<<<<

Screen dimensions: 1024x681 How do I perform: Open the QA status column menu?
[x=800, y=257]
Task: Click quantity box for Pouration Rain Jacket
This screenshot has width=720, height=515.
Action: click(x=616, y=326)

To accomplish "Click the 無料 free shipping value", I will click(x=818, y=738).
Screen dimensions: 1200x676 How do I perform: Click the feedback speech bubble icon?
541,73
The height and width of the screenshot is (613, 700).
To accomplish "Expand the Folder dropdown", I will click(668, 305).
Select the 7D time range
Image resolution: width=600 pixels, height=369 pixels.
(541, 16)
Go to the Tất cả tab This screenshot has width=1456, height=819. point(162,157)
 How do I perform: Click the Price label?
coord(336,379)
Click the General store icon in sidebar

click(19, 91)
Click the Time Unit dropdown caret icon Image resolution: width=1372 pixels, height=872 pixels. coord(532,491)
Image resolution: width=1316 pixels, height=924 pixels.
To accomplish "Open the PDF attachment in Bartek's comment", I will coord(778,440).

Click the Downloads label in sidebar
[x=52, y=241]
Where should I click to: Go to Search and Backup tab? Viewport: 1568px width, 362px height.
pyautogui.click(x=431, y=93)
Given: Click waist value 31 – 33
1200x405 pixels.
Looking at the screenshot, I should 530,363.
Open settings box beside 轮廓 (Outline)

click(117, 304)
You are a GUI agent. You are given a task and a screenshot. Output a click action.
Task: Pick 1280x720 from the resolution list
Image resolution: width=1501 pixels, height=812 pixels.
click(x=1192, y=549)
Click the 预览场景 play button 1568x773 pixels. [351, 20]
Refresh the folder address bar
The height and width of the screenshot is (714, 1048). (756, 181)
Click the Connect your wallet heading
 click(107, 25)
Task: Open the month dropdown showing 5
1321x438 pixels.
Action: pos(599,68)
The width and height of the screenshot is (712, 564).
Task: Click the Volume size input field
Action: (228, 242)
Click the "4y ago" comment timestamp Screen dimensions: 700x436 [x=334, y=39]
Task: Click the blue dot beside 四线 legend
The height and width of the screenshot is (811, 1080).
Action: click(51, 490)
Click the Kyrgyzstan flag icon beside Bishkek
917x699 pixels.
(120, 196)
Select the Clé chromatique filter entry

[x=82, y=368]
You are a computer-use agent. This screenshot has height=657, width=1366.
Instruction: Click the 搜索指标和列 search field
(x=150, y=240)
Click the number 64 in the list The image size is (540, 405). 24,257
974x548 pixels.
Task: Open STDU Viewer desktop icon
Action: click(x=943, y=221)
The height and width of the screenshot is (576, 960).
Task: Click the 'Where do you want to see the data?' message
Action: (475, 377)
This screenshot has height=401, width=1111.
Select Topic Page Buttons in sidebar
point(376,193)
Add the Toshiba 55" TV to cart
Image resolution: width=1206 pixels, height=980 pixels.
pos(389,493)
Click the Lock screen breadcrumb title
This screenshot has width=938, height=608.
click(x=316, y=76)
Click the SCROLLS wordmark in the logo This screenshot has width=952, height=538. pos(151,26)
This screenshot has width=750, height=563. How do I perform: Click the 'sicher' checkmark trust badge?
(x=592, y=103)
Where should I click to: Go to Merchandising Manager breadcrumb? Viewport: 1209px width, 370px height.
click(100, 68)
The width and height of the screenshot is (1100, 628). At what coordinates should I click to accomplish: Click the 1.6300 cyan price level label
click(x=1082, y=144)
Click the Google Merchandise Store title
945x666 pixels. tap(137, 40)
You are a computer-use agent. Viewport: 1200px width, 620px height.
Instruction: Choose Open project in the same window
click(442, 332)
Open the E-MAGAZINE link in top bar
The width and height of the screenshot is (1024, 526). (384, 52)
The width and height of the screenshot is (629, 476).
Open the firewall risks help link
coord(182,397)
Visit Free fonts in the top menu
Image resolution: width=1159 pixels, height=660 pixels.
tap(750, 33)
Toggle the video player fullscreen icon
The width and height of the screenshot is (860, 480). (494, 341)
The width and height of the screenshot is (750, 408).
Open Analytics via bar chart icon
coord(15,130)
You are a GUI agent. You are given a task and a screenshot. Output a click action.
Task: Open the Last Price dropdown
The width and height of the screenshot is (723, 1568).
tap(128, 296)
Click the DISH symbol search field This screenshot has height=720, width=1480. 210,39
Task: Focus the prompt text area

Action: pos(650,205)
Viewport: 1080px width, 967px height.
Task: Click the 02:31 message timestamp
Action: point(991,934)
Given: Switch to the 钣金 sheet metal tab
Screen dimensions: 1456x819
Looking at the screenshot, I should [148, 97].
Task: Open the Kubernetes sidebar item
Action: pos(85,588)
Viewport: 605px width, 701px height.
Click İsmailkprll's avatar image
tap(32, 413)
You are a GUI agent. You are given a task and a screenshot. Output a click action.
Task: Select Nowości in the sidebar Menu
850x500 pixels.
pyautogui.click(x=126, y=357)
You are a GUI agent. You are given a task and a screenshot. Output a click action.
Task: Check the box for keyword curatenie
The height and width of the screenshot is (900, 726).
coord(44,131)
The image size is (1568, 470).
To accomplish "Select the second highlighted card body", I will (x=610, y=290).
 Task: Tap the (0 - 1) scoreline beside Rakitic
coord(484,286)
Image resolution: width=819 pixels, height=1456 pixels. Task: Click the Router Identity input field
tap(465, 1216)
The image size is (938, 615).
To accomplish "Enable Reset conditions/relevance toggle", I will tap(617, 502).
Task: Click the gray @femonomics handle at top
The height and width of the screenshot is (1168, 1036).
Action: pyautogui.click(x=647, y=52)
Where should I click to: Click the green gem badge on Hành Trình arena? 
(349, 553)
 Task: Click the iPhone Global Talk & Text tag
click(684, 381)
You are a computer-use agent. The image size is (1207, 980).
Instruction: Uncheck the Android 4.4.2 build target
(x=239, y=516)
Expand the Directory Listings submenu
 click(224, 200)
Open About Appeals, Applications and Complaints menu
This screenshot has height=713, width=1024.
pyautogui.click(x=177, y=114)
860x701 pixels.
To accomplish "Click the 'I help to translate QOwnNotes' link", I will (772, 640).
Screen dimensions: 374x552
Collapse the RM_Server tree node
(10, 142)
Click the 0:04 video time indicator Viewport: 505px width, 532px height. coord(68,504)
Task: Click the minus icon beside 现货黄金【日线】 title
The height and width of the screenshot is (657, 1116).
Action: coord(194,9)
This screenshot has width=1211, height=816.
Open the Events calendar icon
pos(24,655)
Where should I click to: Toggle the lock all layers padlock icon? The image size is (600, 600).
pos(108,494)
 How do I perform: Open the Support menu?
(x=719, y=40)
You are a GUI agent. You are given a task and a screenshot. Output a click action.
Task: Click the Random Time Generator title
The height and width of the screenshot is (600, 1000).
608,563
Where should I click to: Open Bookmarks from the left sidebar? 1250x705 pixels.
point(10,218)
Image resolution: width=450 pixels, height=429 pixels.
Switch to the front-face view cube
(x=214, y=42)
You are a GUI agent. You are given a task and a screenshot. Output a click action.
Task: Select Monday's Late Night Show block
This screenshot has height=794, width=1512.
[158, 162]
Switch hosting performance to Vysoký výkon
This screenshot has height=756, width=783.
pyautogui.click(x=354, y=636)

>>>>

_Task item_
What is needed here is a word-for-word copy of the whole listing.

_Response_
Screen dimensions: 1024x681 How do I perform: Open the QA status column menu?
[x=800, y=257]
Task: Click quantity box for Pouration Rain Jacket
This screenshot has width=720, height=515.
Action: click(x=616, y=326)

To accomplish "Click the 無料 free shipping value", I will click(x=818, y=738).
Screen dimensions: 1200x676 How do I perform: Click the feedback speech bubble icon?
541,73
The height and width of the screenshot is (613, 700).
To accomplish "Expand the Folder dropdown", I will click(668, 305).
Select the 7D time range
Image resolution: width=600 pixels, height=369 pixels.
(541, 16)
Go to the Tất cả tab This screenshot has width=1456, height=819. point(162,157)
 How do I perform: Click the Price label?
coord(336,379)
Click the General store icon in sidebar

click(19, 91)
Click the Time Unit dropdown caret icon Image resolution: width=1372 pixels, height=872 pixels. coord(532,491)
Image resolution: width=1316 pixels, height=924 pixels.
To accomplish "Open the PDF attachment in Bartek's comment", I will coord(778,440).

Click the Downloads label in sidebar
[x=52, y=241]
Where should I click to: Go to Search and Backup tab? Viewport: 1568px width, 362px height.
pyautogui.click(x=431, y=93)
Given: Click waist value 31 – 33
1200x405 pixels.
Looking at the screenshot, I should 530,363.
Open settings box beside 轮廓 (Outline)

click(117, 304)
You are a GUI agent. You are given a task and a screenshot. Output a click action.
Task: Pick 1280x720 from the resolution list
Image resolution: width=1501 pixels, height=812 pixels.
click(x=1192, y=549)
Click the 预览场景 play button 1568x773 pixels. [351, 20]
Refresh the folder address bar
The height and width of the screenshot is (714, 1048). (756, 181)
Click the Connect your wallet heading
 click(107, 25)
Task: Open the month dropdown showing 5
1321x438 pixels.
Action: pos(599,68)
The width and height of the screenshot is (712, 564).
Task: Click the Volume size input field
Action: (228, 242)
Click the "4y ago" comment timestamp Screen dimensions: 700x436 [x=334, y=39]
Task: Click the blue dot beside 四线 legend
The height and width of the screenshot is (811, 1080).
Action: click(51, 490)
Click the Kyrgyzstan flag icon beside Bishkek
917x699 pixels.
(120, 196)
Select the Clé chromatique filter entry

[x=82, y=368]
You are a computer-use agent. This screenshot has height=657, width=1366.
Instruction: Click the 搜索指标和列 search field
(x=150, y=240)
Click the number 64 in the list The image size is (540, 405). 24,257
974x548 pixels.
Task: Open STDU Viewer desktop icon
Action: click(x=943, y=221)
The height and width of the screenshot is (576, 960).
Task: Click the 'Where do you want to see the data?' message
Action: (475, 377)
This screenshot has height=401, width=1111.
Select Topic Page Buttons in sidebar
point(376,193)
Add the Toshiba 55" TV to cart
Image resolution: width=1206 pixels, height=980 pixels.
pos(389,493)
Click the Lock screen breadcrumb title
This screenshot has width=938, height=608.
click(x=316, y=76)
Click the SCROLLS wordmark in the logo This screenshot has width=952, height=538. pos(151,26)
This screenshot has width=750, height=563. How do I perform: Click the 'sicher' checkmark trust badge?
(x=592, y=103)
Where should I click to: Go to Merchandising Manager breadcrumb? Viewport: 1209px width, 370px height.
click(100, 68)
The width and height of the screenshot is (1100, 628). At what coordinates should I click to accomplish: Click the 1.6300 cyan price level label
click(x=1082, y=144)
Click the Google Merchandise Store title
945x666 pixels. tap(137, 40)
You are a computer-use agent. Viewport: 1200px width, 620px height.
Instruction: Choose Open project in the same window
click(442, 332)
Open the E-MAGAZINE link in top bar
The width and height of the screenshot is (1024, 526). (384, 52)
The width and height of the screenshot is (629, 476).
Open the firewall risks help link
coord(182,397)
Visit Free fonts in the top menu
Image resolution: width=1159 pixels, height=660 pixels.
tap(750, 33)
Toggle the video player fullscreen icon
The width and height of the screenshot is (860, 480). (494, 341)
The width and height of the screenshot is (750, 408).
Open Analytics via bar chart icon
coord(15,130)
You are a GUI agent. You are given a task and a screenshot. Output a click action.
Task: Open the Last Price dropdown
The width and height of the screenshot is (723, 1568).
tap(128, 296)
Click the DISH symbol search field This screenshot has height=720, width=1480. 210,39
Task: Focus the prompt text area

Action: pos(650,205)
Viewport: 1080px width, 967px height.
Task: Click the 02:31 message timestamp
Action: point(991,934)
Given: Switch to the 钣金 sheet metal tab
Screen dimensions: 1456x819
Looking at the screenshot, I should [148, 97].
Task: Open the Kubernetes sidebar item
Action: pos(85,588)
Viewport: 605px width, 701px height.
Click İsmailkprll's avatar image
tap(32, 413)
You are a GUI agent. You are given a task and a screenshot. Output a click action.
Task: Select Nowości in the sidebar Menu
850x500 pixels.
pyautogui.click(x=126, y=357)
You are a GUI agent. You are given a task and a screenshot. Output a click action.
Task: Check the box for keyword curatenie
The height and width of the screenshot is (900, 726).
coord(44,131)
The image size is (1568, 470).
To accomplish "Select the second highlighted card body", I will (x=610, y=290).
 Task: Tap the (0 - 1) scoreline beside Rakitic
coord(484,286)
Image resolution: width=819 pixels, height=1456 pixels. Task: Click the Router Identity input field
tap(465, 1216)
The image size is (938, 615).
To accomplish "Enable Reset conditions/relevance toggle", I will tap(617, 502).
Task: Click the gray @femonomics handle at top
The height and width of the screenshot is (1168, 1036).
Action: pyautogui.click(x=647, y=52)
Where should I click to: Click the green gem badge on Hành Trình arena? 
(349, 553)
 Task: Click the iPhone Global Talk & Text tag
click(684, 381)
You are a computer-use agent. The image size is (1207, 980).
Instruction: Uncheck the Android 4.4.2 build target
(x=239, y=516)
Expand the Directory Listings submenu
 click(224, 200)
Open About Appeals, Applications and Complaints menu
This screenshot has height=713, width=1024.
pyautogui.click(x=177, y=114)
860x701 pixels.
To accomplish "Click the 'I help to translate QOwnNotes' link", I will (772, 640).
Screen dimensions: 374x552
Collapse the RM_Server tree node
(10, 142)
Click the 0:04 video time indicator Viewport: 505px width, 532px height. coord(68,504)
Task: Click the minus icon beside 现货黄金【日线】 title
The height and width of the screenshot is (657, 1116).
Action: coord(194,9)
This screenshot has width=1211, height=816.
Open the Events calendar icon
pos(24,655)
Where should I click to: Toggle the lock all layers padlock icon? The image size is (600, 600).
pos(108,494)
 How do I perform: Open the Support menu?
(x=719, y=40)
You are a GUI agent. You are given a task and a screenshot. Output a click action.
Task: Click the Random Time Generator title
The height and width of the screenshot is (600, 1000).
608,563
Where should I click to: Open Bookmarks from the left sidebar? 1250x705 pixels.
point(10,218)
Image resolution: width=450 pixels, height=429 pixels.
Switch to the front-face view cube
(x=214, y=42)
You are a GUI agent. You are given a task and a screenshot. Output a click action.
Task: Select Monday's Late Night Show block
This screenshot has height=794, width=1512.
[158, 162]
Switch hosting performance to Vysoký výkon
This screenshot has height=756, width=783.
pyautogui.click(x=354, y=636)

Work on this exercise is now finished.